Her work spans strategy, programme development and partnerships with institutions including the University of Pretoria, Wits, UCT and Varsity College. Alongside this, she continues to design programming, safeguard the brand and represent the organisation in industry conversations about mentorship, professional development and leadership in law.
“As founder, I lead the organisation both strategically and operationally,” Muya explains. “I oversee the vision, partnerships, programming, brand positioning and the continued growth of our community.”
Turning purpose into a business model
One of the most significant turning points in Muya’s journey came when she made a deliberate decision to shift FWIL from a passion driven initiative into a structured platform with commercial sustainability.
“In its early stages, FWIL focused largely on community building and informal mentorship,” she says. “While the impact was meaningful, I realised that for the organisation to be sustainable and scalable it needed structure, intellectual property protection and a clear value proposition for institutions and law firms.”
That realisation led to two defining moves. The first was formally trademarking the For Women in Law brand. The second was expanding the platform into structured Learning and Development programmes designed for universities, law firms and early career professionals.
The pivot fundamentally changed the organisation’s trajectory.

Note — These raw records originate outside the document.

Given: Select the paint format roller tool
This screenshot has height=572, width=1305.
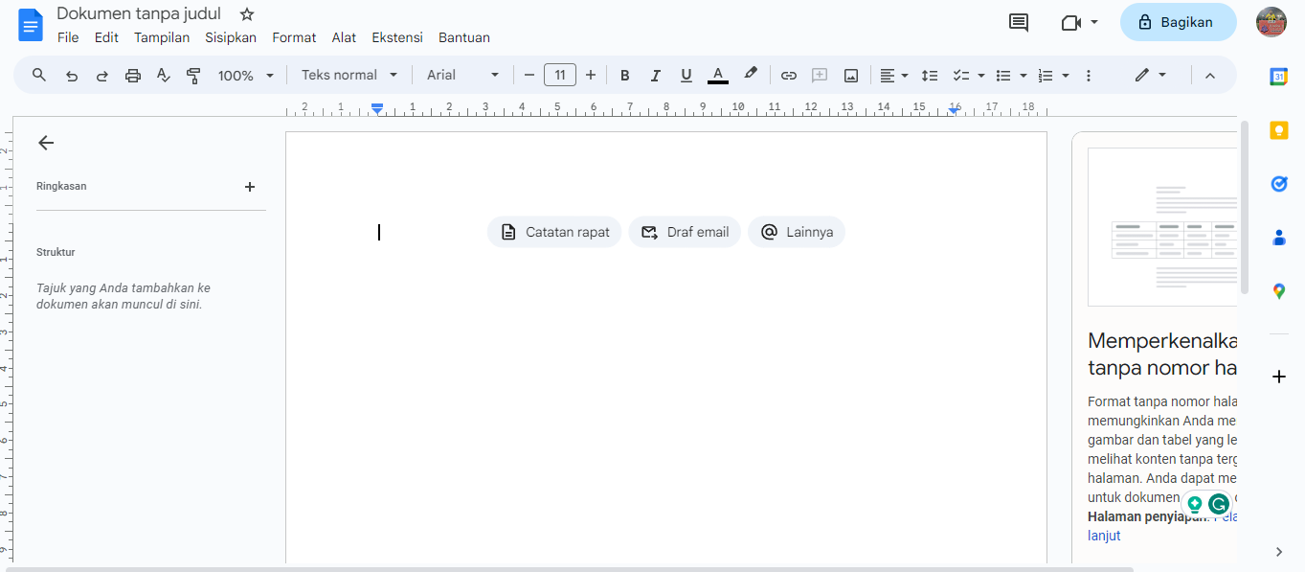Looking at the screenshot, I should (194, 76).
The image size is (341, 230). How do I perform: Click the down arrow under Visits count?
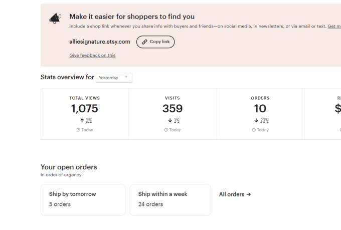pyautogui.click(x=170, y=121)
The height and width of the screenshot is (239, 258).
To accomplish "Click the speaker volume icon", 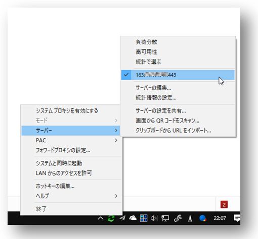I will pos(154,218).
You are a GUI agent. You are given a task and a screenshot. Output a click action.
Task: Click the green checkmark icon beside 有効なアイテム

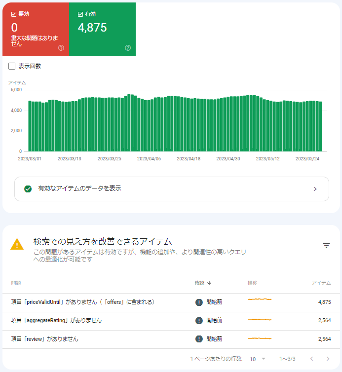(x=28, y=188)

“Expanding into L&D programmes transformed FWIL from a community initiative into a service based platform delivering measurable professional development outcomes,” Muya explains.

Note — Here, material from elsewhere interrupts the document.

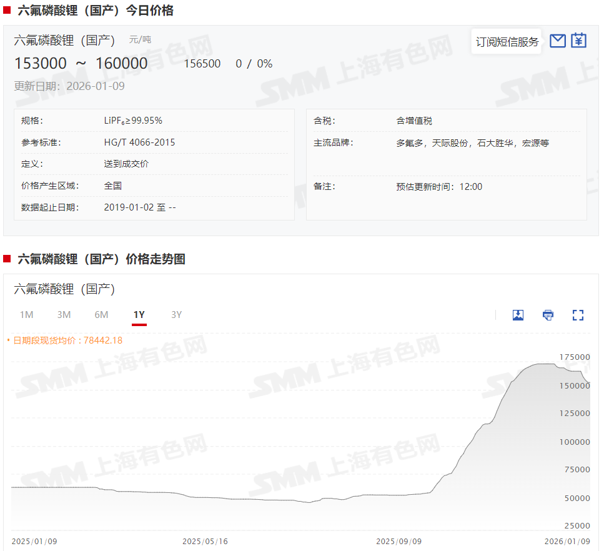
Task: Switch chart range to 1M
Action: [x=26, y=315]
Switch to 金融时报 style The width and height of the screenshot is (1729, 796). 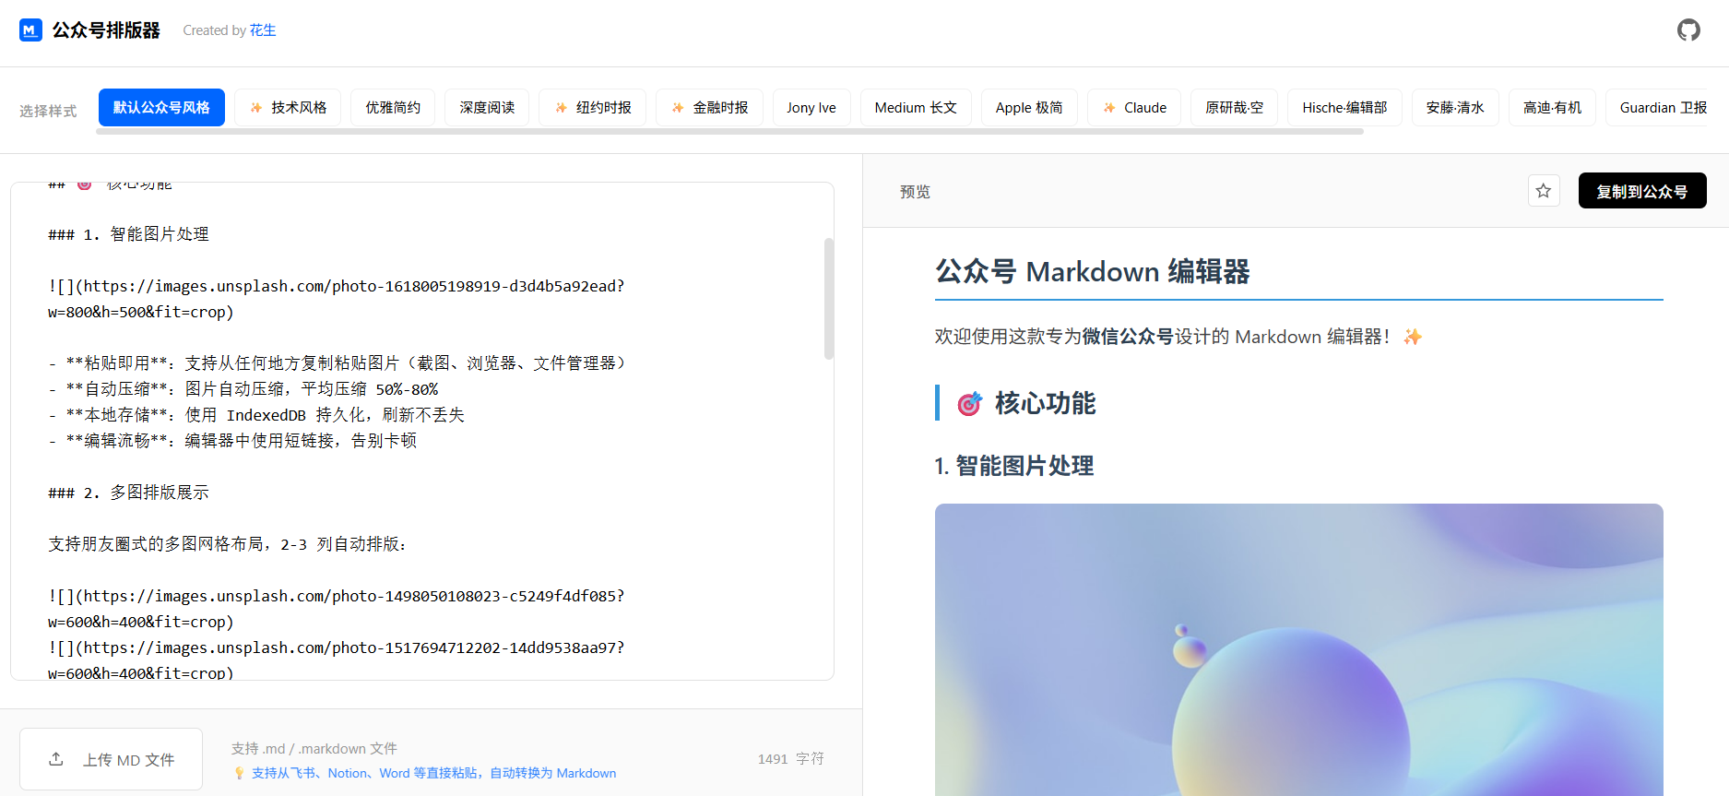tap(709, 108)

Presently, the organisation generates revenue through institutional programmes, ticketed events, partnerships, speaking engagements and branded merchandise. The hybrid model allows the platform to balance purpose driven programming with commercial sustainability.
Building community as infrastructure
Behind the platform’s growth lies something less visible but equally important. Relationships.
Early in the organisation’s development, Muya spent significant time engaging directly with students, candidate attorneys and practitioners across the legal ecosystem. Much of it happened through small university engagements, one on one mentorship and informal career conversations.
“At the time those interactions felt like small efforts, more about giving back than building a business,” she says.
In retrospect, those conversations became the foundation of the platform itself.
“They helped me understand the real needs and challenges women face in the legal profession. That insight shaped the design of our workshops, mentorship programmes and professional development offerings.”
Just as importantly, the relationships built trust across universities and legal networks. That credibility later made it possible to formalise the platform and scale its reach.
What appeared small in the beginning ultimately became infrastructure.
Good business
Muya believes that strong businesses are not defined solely by growth or visibility. For her, the concept of good business rests on a combination of integrity, sustainability and human development.
“I define good business as business that is both principled and profitable,” she says. “Impact, integrity and excellence should not sit outside commercial success. They should be embedded within it.”
Within the legal profession, where credibility carries significant weight, that philosophy shapes how the organisation operates. The brand is carefully protected, partnerships are intentional and programming is designed to produce measurable professional outcomes.
At the centre of it all is people.
“A good business develops people, not just products,” Muya says. “FWIL creates spaces where women in the legal profession are visible, prepared and strategically positioned.”
That focus on human capital has become one of the platform’s defining characteristics, particularly in its work with law students and junior professionals who are still navigating the early years of their careers.
The moment impact became visible
For Muya, one of the most meaningful moments as a founder came during a workshop with law students and junior attorneys.
Several participants shared that the mentorship and career guidance they had received through the platform had changed how they approached their professional paths. “I remember hearing that the conversations and mentorship had given them clarity and confidence they previously lacked,” she recalls.
That moment crystallised the purpose behind the work. “It reminded me why I started FWIL in the first place. To create spaces where women are not only seen but strategically positioned to thrive.”
The platform continues to expand its programming, partnerships and digital presence, yet Muya remains closely connected to the same principle that shaped its earliest days. Leadership, she believes, is not only about vision, it is about building systems that allow people to grow.
“Leadership is anchored and honoured by creating scalable impact while remaining deeply connected to the people you serve.”